§ **正文段落**
────────────────────────────────────────

Go 内存管理(三)源码分析

学习了上2篇Go语言的内存管理的原理（一、TCMalloc原理https://juejin.cn/post/6919005994966056968 二、Go内存管理原理https://juejin.cn/post/6920485540391288839）我们理解源码的流程就非常easy啦。

一、结构体分析

首先来看一下，mcache，mcentral，mheap这三个结构体。我们选则最长使用的字段进行分析。注：这里都是基于go1.14源码分析（对照代码看体验更佳

// mcache
type mcache struct {
	tiny             uintptr  // 分配器起始地址
	tinyoffset       uintptr //下一个空闲地偏置
	local_tinyallocs uintptr //已经分配的对象个数 
	alloc [numSpanClasses]*mspan // 申请的134个span
	// 栈链表
	stackcache [_NumStackOrders]stackfreelist

	// Local allocator stats, flushed during GC.
	local_largefree  uintptr  
	local_nlargefree uintptr      
	local_nsmallfree [_NumSizeClasses]uintptr
	flushGen uint32
}
// mcentral
type mcentral struct {
	lock      mutex  // 互斥锁
	spanclass spanClass // 67*2
	nonempty  mSpanList // 含有空闲对象链表
	empty     mSpanList // 不含空闲对象链表
	nmalloc uint64 // 已分配对象个数
}

// mheap
type mheap struct {
	lock      mutex   // 互斥锁
	pages     pageAlloc // page allocation data structure
	sweepgen  uint32    // GC相关
	sweepdone uint32    // GC相关
	sweepers  uint32    // GC相关

	allspans []*mspan // 所有申请的span

	sweepSpans [2]gcSweepBuf // GC相关
	pagesInUse         uint64  // pages of spans in stats mSpanInUse; updated atomically

	arenas [1 << arenaL1Bits]*[1 << arenaL2Bits]*heapArena

	// arenaHints is a list of addresses at which to attempt to
	// add more heap arenas. This is initially populated with a
	// set of general hint addresses, and grown with the bounds of
	// actual heap arena ranges.

────────────────────────────────────────

§ **收集资料**
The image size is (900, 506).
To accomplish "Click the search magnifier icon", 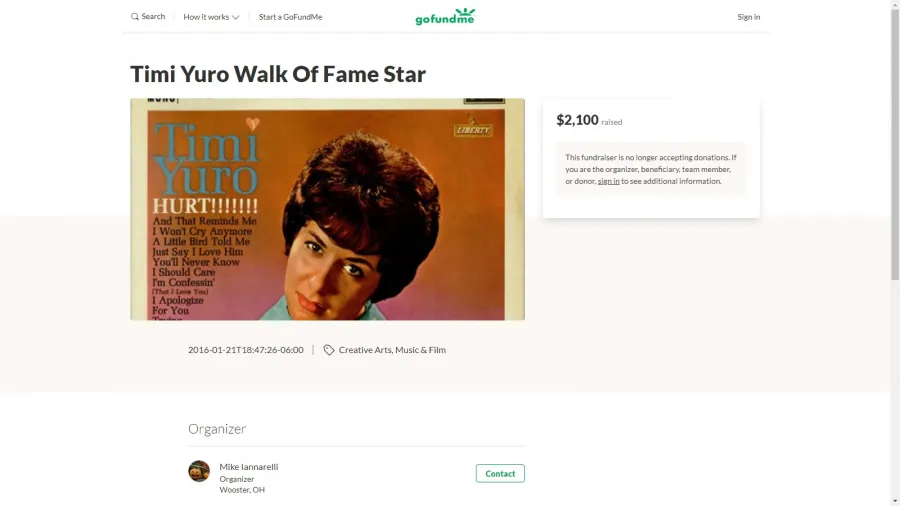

────────────────────────────────────────

§ **书面练习 1**
请输出Go内存管理源码分析一文中从“首先来看一下，mcache，”开始、到“flushed during GC.”为止（含这一句）的原文。
§ **书面练习 2**
根据Go内存管理源码分析一文回答下列问题：
(a) 文中的源码分析基于哪个Go版本？
(b) mcentral结构体中，nonempty字段的注释写的是什么？
(c) mheap结构体中，allspans字段的注释写的是什么？
§ **书面练习 3**
请接着Go内存管理源码分析一文的最后一句往下续写。
这些数据取自另外的来源。

§ **书面答案 1**
首先来看一下，mcache，mcentral，mheap这三个结构体。我们选则最长使用的字段进行分析。注：这里都是基于go1.14源码分析（对照代码看体验更佳

// mcache
type mcache struct {
	tiny             uintptr  // 分配器起始地址
	tinyoffset       uintptr //下一个空闲地偏置
	local_tinyallocs uintptr //已经分配的对象个数 
	alloc [numSpanClasses]*mspan // 申请的134个span
	// 栈链表
	stackcache [_NumStackOrders]stackfreelist

	// Local allocator stats, flushed during GC.

§ **书面答案 2**
(a) go1.14
(b) 含有空闲对象链表
(c) 所有申请的span

§ **书面答案 3**
	arenaHints *arenaHint

	// arena is a pre-reserved space for allocating heap arenas
	// (the actual arenas). This is only used on 32-bit.
	arena linearAlloc

	// allArenas is the arenaIndex of every mapped arena. This can
	// be used to iterate through the address space.
	//
	// Access is protected by mheap_.lock. However, since this is
	// append-only and old backing arrays are never freed, it is
	// safe to acquire mheap_.lock, copy the slice header, and
	// then release mheap_.lock.
	allArenas []arenaIdx

	// sweepArenas is a snapshot of allArenas taken at the
	// beginning of the sweep cycle. This can be read safely by
	// simply blocking GC (by disabling preemption).
	sweepArenas []arenaIdx  // GC相关

	// curArena is the arena that the heap is currently growing
	// into. This should always be physPageSize-aligned.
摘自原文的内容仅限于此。